-- GIVEN INFORMATION follows --
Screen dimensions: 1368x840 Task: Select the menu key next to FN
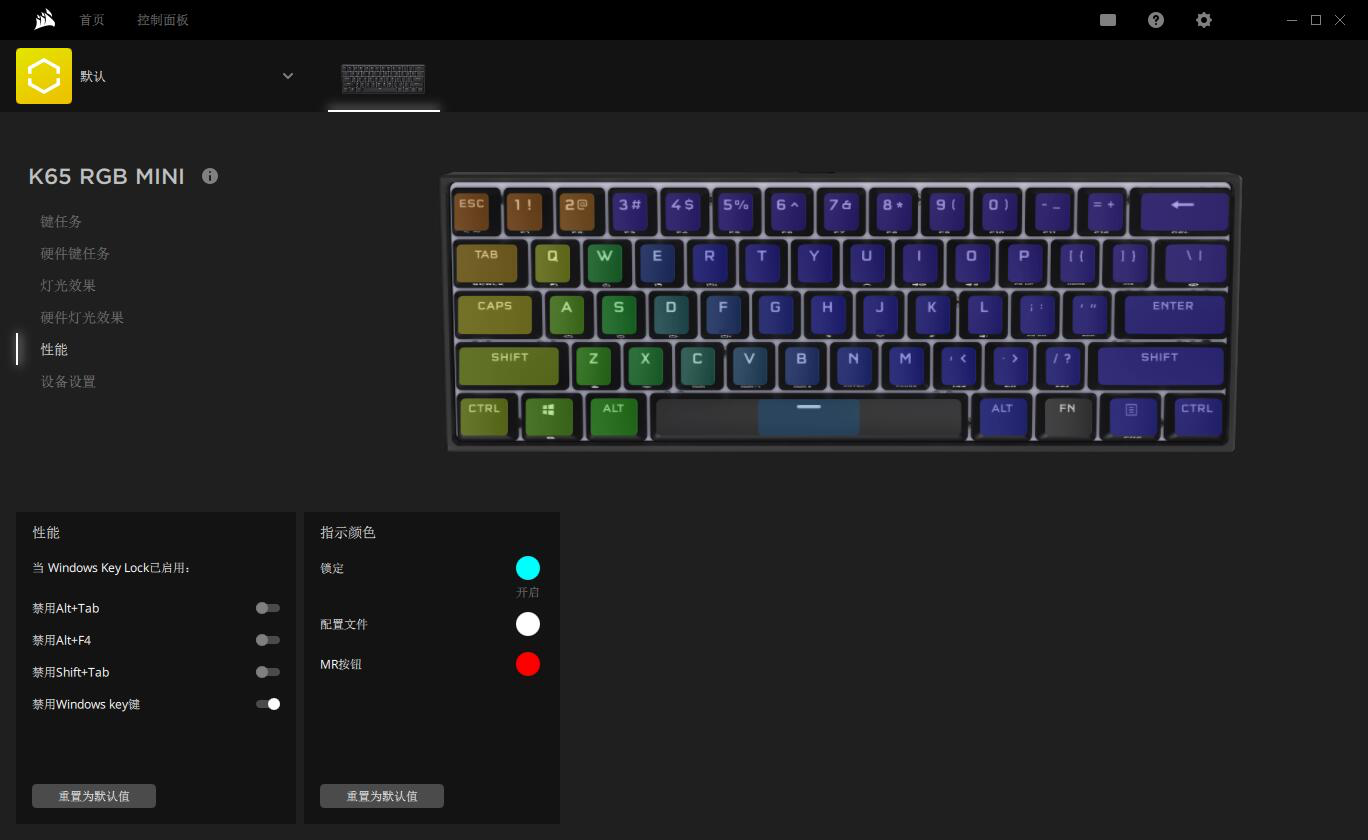click(x=1131, y=415)
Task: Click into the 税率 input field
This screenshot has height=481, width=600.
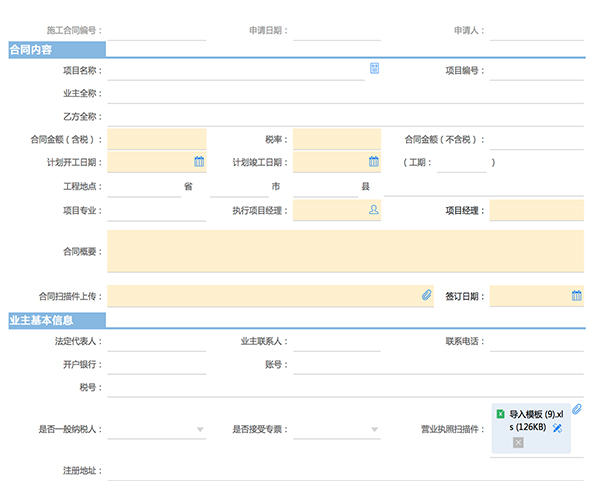Action: pos(337,139)
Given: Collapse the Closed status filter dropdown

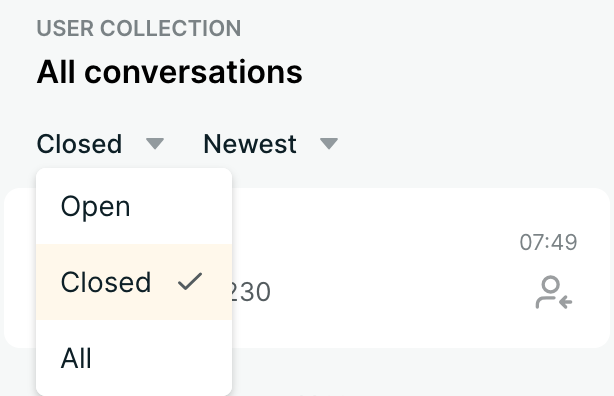Looking at the screenshot, I should click(x=100, y=143).
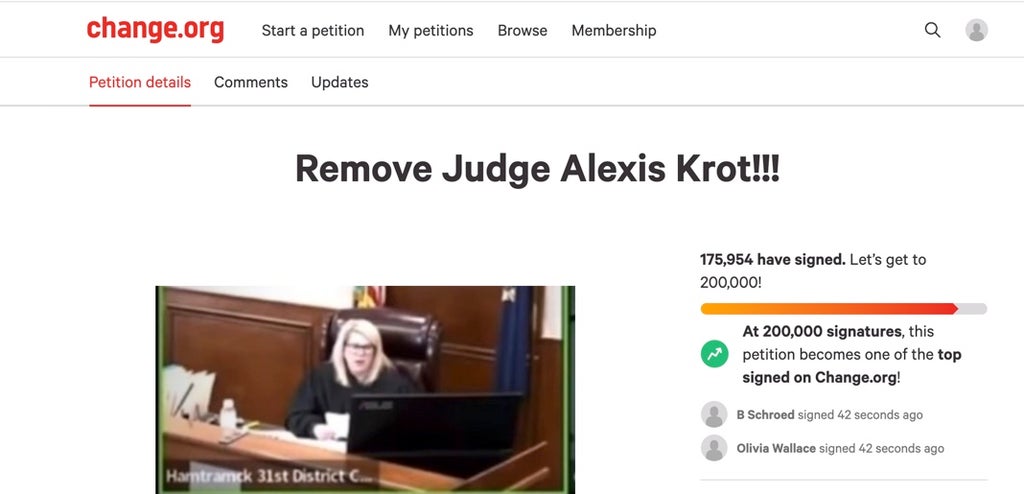Image resolution: width=1024 pixels, height=494 pixels.
Task: Click the B Schroed signer name
Action: coord(765,415)
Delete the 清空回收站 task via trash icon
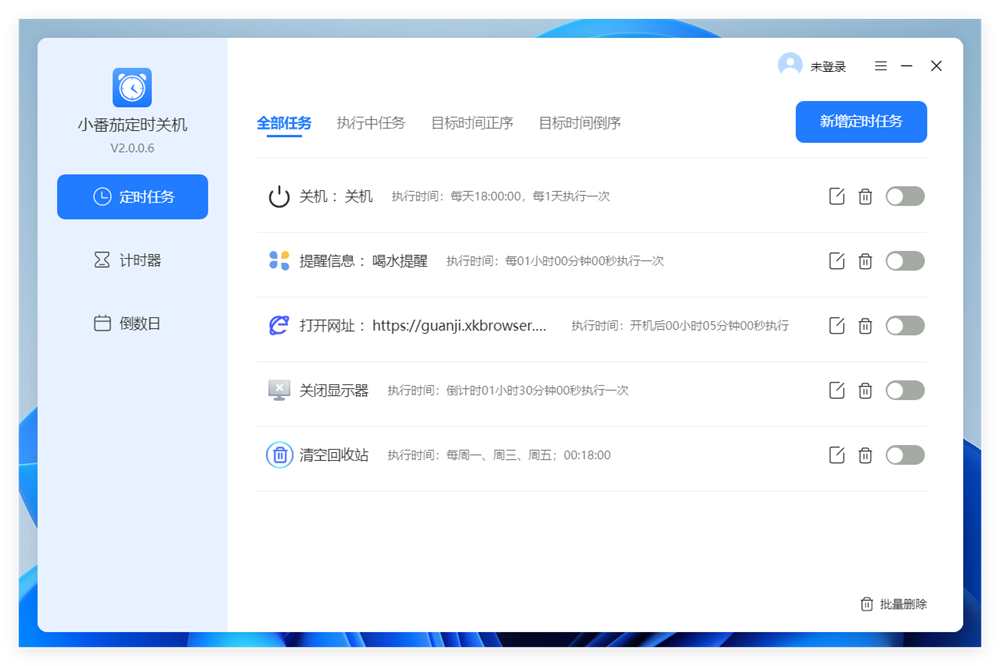This screenshot has height=666, width=1000. 865,455
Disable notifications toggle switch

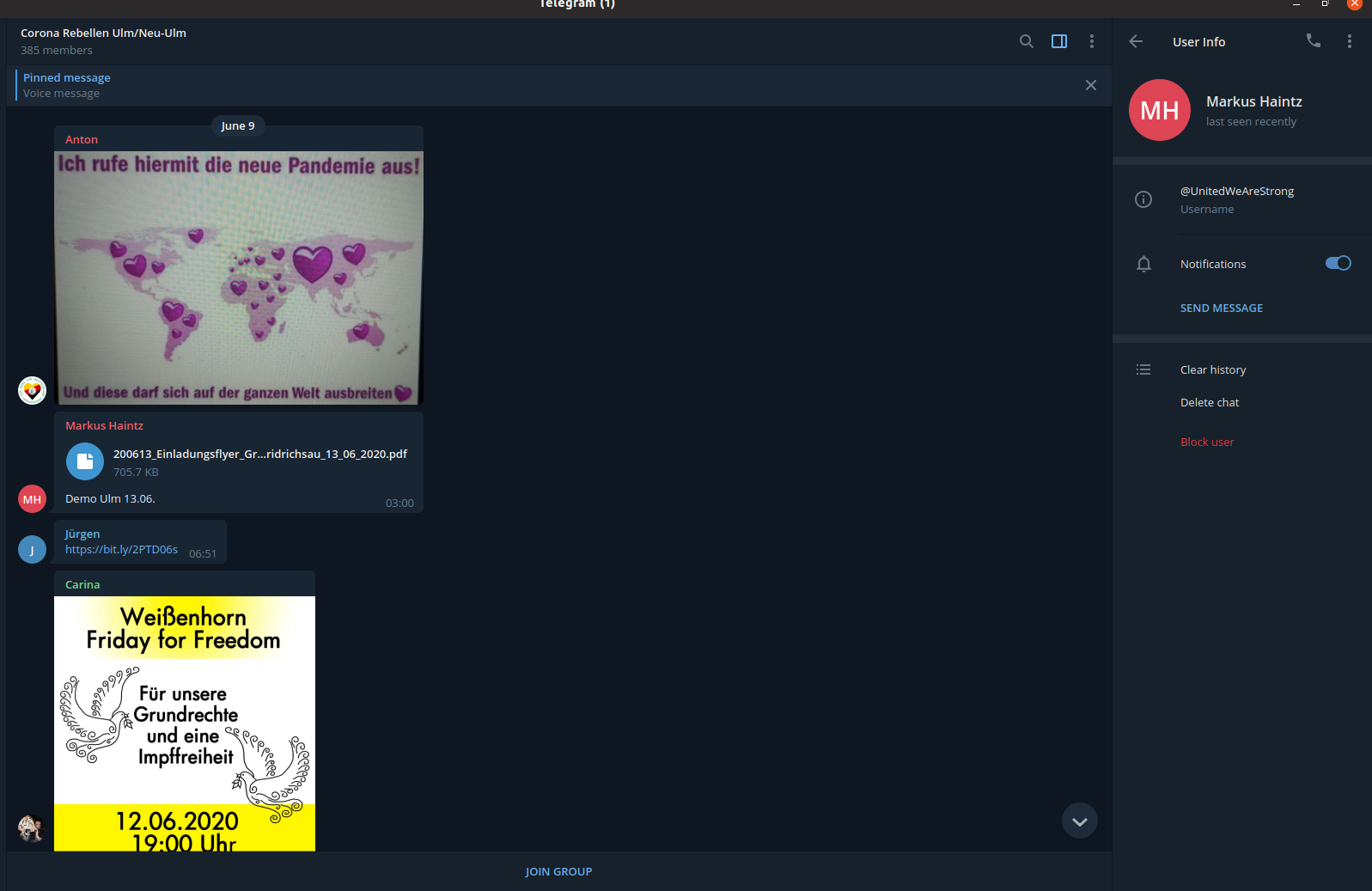(x=1338, y=263)
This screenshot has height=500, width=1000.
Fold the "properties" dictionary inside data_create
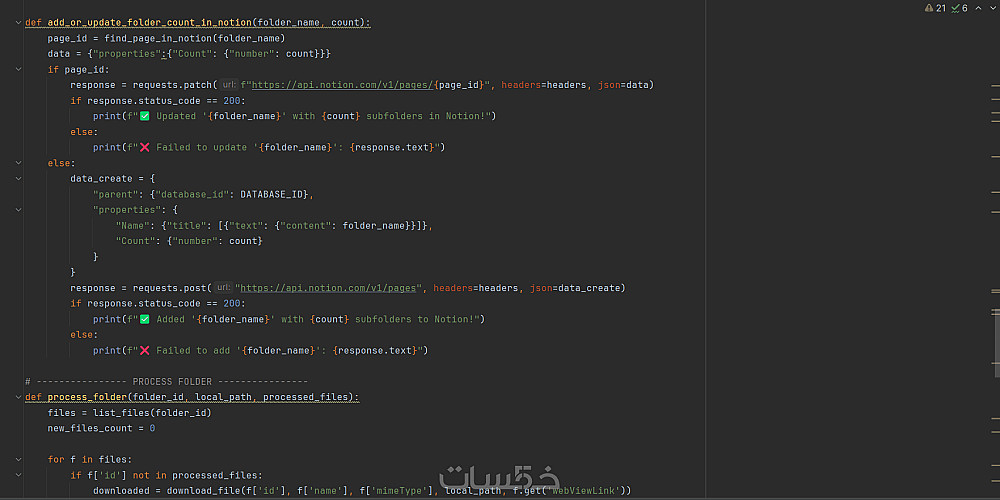18,209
-- GIVEN INFORMATION concluded --
> **TASK INSTRUCTIONS**
Repeat the records in full, precisely, and keep the pictures out.

> **EXERCISE OUTPUT**
Screen dimensions: 1368x840 Task: Select the menu key next to FN
click(x=1131, y=415)
Task: Click into the 税率 input field
This screenshot has height=481, width=600.
Action: pos(337,139)
Given: Collapse the Closed status filter dropdown

Looking at the screenshot, I should click(x=100, y=143).
Image resolution: width=1024 pixels, height=494 pixels.
Task: Click the B Schroed signer name
Action: coord(765,415)
Delete the 清空回收站 task via trash icon
This screenshot has height=666, width=1000. 865,455
Disable notifications toggle switch

(x=1338, y=263)
This screenshot has height=500, width=1000.
Fold the "properties" dictionary inside data_create
18,209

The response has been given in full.